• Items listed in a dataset
## Begin
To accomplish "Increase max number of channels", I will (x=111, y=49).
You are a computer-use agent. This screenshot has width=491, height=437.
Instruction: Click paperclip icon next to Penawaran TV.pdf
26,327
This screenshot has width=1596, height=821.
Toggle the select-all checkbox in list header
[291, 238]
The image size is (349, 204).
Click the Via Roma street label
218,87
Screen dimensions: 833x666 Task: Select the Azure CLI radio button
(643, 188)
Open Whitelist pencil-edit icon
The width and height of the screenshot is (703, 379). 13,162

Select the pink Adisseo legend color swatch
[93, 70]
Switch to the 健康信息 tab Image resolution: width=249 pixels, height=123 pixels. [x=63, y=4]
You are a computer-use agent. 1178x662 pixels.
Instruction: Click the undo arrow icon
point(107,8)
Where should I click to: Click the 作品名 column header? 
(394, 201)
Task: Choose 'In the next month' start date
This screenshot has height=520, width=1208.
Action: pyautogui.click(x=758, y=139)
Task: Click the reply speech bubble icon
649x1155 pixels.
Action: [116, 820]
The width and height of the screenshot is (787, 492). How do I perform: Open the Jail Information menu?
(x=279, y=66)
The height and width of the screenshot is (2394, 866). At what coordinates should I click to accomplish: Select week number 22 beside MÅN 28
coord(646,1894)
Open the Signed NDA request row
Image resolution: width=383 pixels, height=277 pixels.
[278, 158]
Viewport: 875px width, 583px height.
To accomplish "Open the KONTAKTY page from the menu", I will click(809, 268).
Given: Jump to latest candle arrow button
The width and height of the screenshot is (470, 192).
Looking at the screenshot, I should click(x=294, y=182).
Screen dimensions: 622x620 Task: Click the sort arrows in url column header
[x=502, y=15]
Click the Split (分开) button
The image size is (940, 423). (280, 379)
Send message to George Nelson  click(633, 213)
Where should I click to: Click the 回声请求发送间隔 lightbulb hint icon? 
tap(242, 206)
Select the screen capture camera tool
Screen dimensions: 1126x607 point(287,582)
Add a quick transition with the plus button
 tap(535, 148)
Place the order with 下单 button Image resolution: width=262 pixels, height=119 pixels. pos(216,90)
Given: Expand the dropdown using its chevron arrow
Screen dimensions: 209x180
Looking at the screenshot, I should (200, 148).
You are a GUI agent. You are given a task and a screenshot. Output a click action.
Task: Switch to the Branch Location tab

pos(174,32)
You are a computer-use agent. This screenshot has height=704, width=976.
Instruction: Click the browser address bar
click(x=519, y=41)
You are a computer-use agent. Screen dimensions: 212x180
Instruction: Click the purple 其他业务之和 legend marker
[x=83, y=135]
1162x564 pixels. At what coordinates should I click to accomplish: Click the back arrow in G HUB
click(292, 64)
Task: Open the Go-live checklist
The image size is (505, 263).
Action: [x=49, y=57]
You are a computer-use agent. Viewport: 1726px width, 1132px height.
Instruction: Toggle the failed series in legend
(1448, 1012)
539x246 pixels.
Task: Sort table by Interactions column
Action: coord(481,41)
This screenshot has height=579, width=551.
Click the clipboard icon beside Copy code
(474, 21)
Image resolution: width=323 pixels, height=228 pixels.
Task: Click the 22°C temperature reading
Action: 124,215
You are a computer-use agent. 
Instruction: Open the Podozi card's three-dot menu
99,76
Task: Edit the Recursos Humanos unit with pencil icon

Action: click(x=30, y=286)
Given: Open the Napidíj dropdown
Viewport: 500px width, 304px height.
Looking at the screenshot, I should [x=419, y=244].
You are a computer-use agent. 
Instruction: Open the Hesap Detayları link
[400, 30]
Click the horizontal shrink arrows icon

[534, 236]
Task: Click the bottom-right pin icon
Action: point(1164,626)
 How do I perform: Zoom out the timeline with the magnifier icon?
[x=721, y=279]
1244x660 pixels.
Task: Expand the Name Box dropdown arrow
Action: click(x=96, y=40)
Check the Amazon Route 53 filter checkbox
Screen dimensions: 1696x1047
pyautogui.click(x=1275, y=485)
## End
• TASK TO CARRY OUT
Print all the items above again without changing anything.

• SOLUTION FOR THIS TASK
To accomplish "Increase max number of channels", I will (x=111, y=49).
You are a computer-use agent. This screenshot has width=491, height=437.
Instruction: Click paperclip icon next to Penawaran TV.pdf
26,327
This screenshot has width=1596, height=821.
Toggle the select-all checkbox in list header
[291, 238]
The image size is (349, 204).
Click the Via Roma street label
218,87
Screen dimensions: 833x666 Task: Select the Azure CLI radio button
(643, 188)
Open Whitelist pencil-edit icon
The width and height of the screenshot is (703, 379). 13,162

Select the pink Adisseo legend color swatch
[93, 70]
Switch to the 健康信息 tab Image resolution: width=249 pixels, height=123 pixels. [x=63, y=4]
You are a computer-use agent. 1178x662 pixels.
Instruction: Click the undo arrow icon
point(107,8)
Where should I click to: Click the 作品名 column header? 
(394, 201)
Task: Choose 'In the next month' start date
This screenshot has height=520, width=1208.
Action: pyautogui.click(x=758, y=139)
Task: Click the reply speech bubble icon
649x1155 pixels.
Action: [116, 820]
The width and height of the screenshot is (787, 492). How do I perform: Open the Jail Information menu?
(x=279, y=66)
The height and width of the screenshot is (2394, 866). At what coordinates should I click to accomplish: Select week number 22 beside MÅN 28
coord(646,1894)
Open the Signed NDA request row
Image resolution: width=383 pixels, height=277 pixels.
[278, 158]
Viewport: 875px width, 583px height.
To accomplish "Open the KONTAKTY page from the menu", I will click(809, 268).
Given: Jump to latest candle arrow button
The width and height of the screenshot is (470, 192).
Looking at the screenshot, I should click(x=294, y=182).
Screen dimensions: 622x620 Task: Click the sort arrows in url column header
[x=502, y=15]
Click the Split (分开) button
The image size is (940, 423). (280, 379)
Send message to George Nelson  click(633, 213)
Where should I click to: Click the 回声请求发送间隔 lightbulb hint icon? 
tap(242, 206)
Select the screen capture camera tool
Screen dimensions: 1126x607 point(287,582)
Add a quick transition with the plus button
 tap(535, 148)
Place the order with 下单 button Image resolution: width=262 pixels, height=119 pixels. pos(216,90)
Given: Expand the dropdown using its chevron arrow
Screen dimensions: 209x180
Looking at the screenshot, I should (200, 148).
You are a GUI agent. You are given a task and a screenshot. Output a click action.
Task: Switch to the Branch Location tab

pos(174,32)
You are a computer-use agent. This screenshot has height=704, width=976.
Instruction: Click the browser address bar
click(x=519, y=41)
You are a computer-use agent. Screen dimensions: 212x180
Instruction: Click the purple 其他业务之和 legend marker
[x=83, y=135]
1162x564 pixels. At what coordinates should I click to accomplish: Click the back arrow in G HUB
click(292, 64)
Task: Open the Go-live checklist
The image size is (505, 263).
Action: [x=49, y=57]
You are a computer-use agent. Viewport: 1726px width, 1132px height.
Instruction: Toggle the failed series in legend
(1448, 1012)
539x246 pixels.
Task: Sort table by Interactions column
Action: coord(481,41)
This screenshot has height=579, width=551.
Click the clipboard icon beside Copy code
(474, 21)
Image resolution: width=323 pixels, height=228 pixels.
Task: Click the 22°C temperature reading
Action: 124,215
You are a computer-use agent. 
Instruction: Open the Podozi card's three-dot menu
99,76
Task: Edit the Recursos Humanos unit with pencil icon

Action: click(x=30, y=286)
Given: Open the Napidíj dropdown
Viewport: 500px width, 304px height.
Looking at the screenshot, I should [x=419, y=244].
You are a computer-use agent. 
Instruction: Open the Hesap Detayları link
[400, 30]
Click the horizontal shrink arrows icon

[534, 236]
Task: Click the bottom-right pin icon
Action: point(1164,626)
 How do I perform: Zoom out the timeline with the magnifier icon?
[x=721, y=279]
1244x660 pixels.
Task: Expand the Name Box dropdown arrow
Action: click(x=96, y=40)
Check the Amazon Route 53 filter checkbox
Screen dimensions: 1696x1047
pyautogui.click(x=1275, y=485)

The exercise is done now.